Savaş Koç, bugünkü duruşmada verdiği ifadesinde kendisini vuran Fırat Sucuğ ve yanındaki kuzenin de akrabaları olduğunu söyleyerek, "İşe giderken beni aradı ve Alper'i sordu, evine götürmemi istedi. Ben de bunu kabul etmedim. 'Ben Alper'i vuracağım' dedi. O sırada ben iş yerine gittim. Çay aldım, içeri girdim. O sırada iki kişi geliyor bunlar. Kapının önünde benim üzerime geldiler. O sırada Fırat, belinden silahı çıkardı ve bana doğrulttu. İki sefer tetiğe bastı; ama ateş almadı. Sonra Fırat silahını düzeltmişti.
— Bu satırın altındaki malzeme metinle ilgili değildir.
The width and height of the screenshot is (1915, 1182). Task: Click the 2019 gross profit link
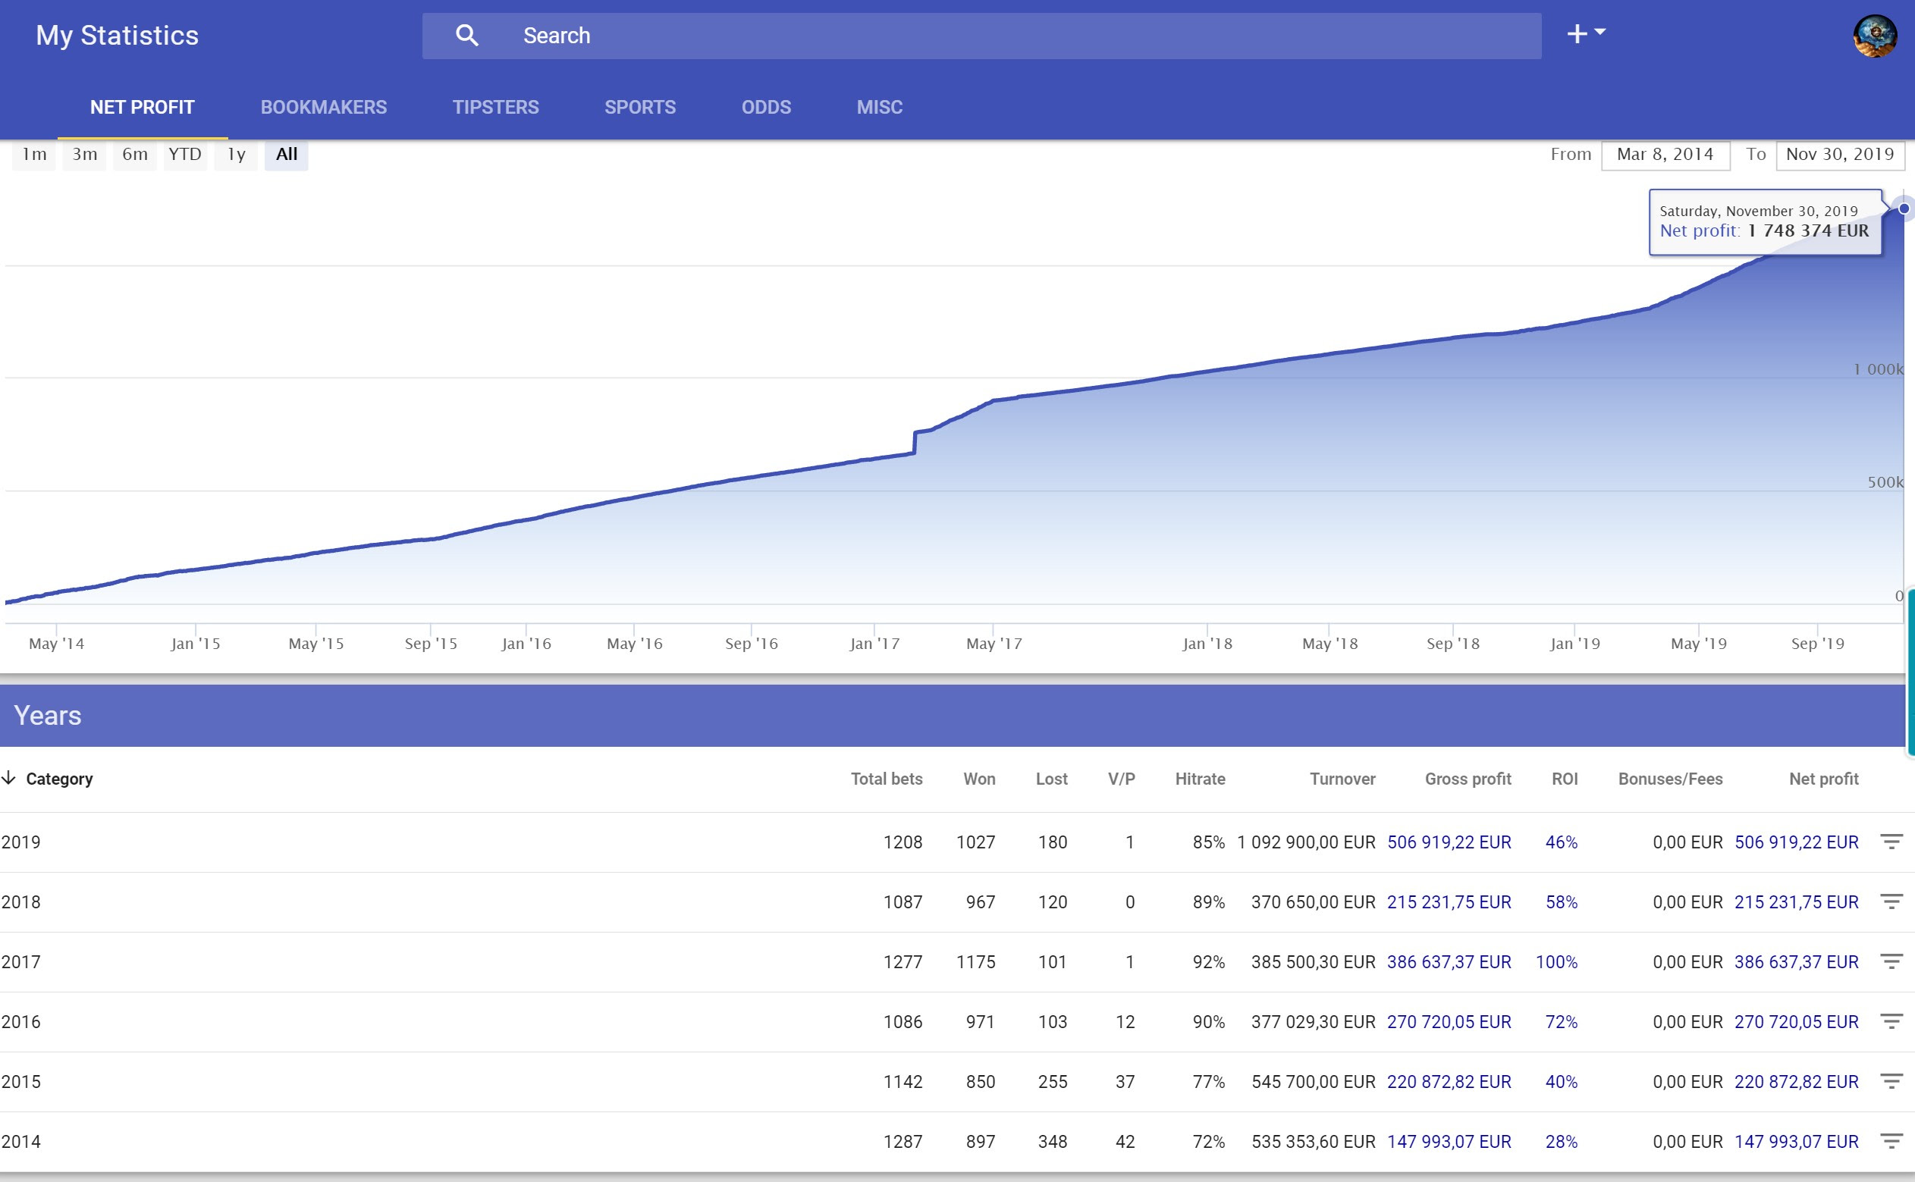coord(1448,842)
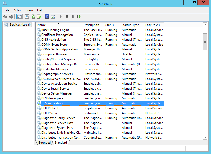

O sırada ben can havliyle kendimi korumaya çalışıyordum. En sonunda beni vurdu. Tekrar bir daha beni öldürmesin diye ben ölü numarası yaptım, hareketsiz durdum. Ama her şeyi duyuyordum. Yani ben adaletin şu an için yerini bulmasını istiyorum. Hak ettikleri cezayı almalarını istiyorum. Şans eseri yaşıyorum şu an. O kurşun bir santim daha içeri girse şu an ayakta olmayabilirdim" dedi.
Savaş Koç'un avukatı Ali Erdem Gündoğan ise "Müvekkilin başına hedef alarak ateş ediyor. Kurşun beyine çok fazla zarar vermeden beyin tasının orada kalıyor. Müvekkil yere düşerken her şeyin farkında ve diyor ki 'Ben o anda olayların hepsini görüyordum; fakat tekrar bana ateş etmesinler' düşüncesiyle hareketsiz kalıyor, ölü taklidi yapıyor. Daha sonra bu şahıslar yakalanıyor. Müvekkil bunların kendilerini öldürme kastıyla geldiklerini söylüyor. Aslında müvekkil başkasının yerine kendini feda etmiştir. Yani o şahsın adresini vermiş olsaydı, o şahsı vuracaklardı. Adresi vermediği için müvekkili vuruyorlar" diye konuştu.
Sanığın tutukluğunun devamına karar veren mahkeme, eksikliklerin giderilmesi için davayı erteledi.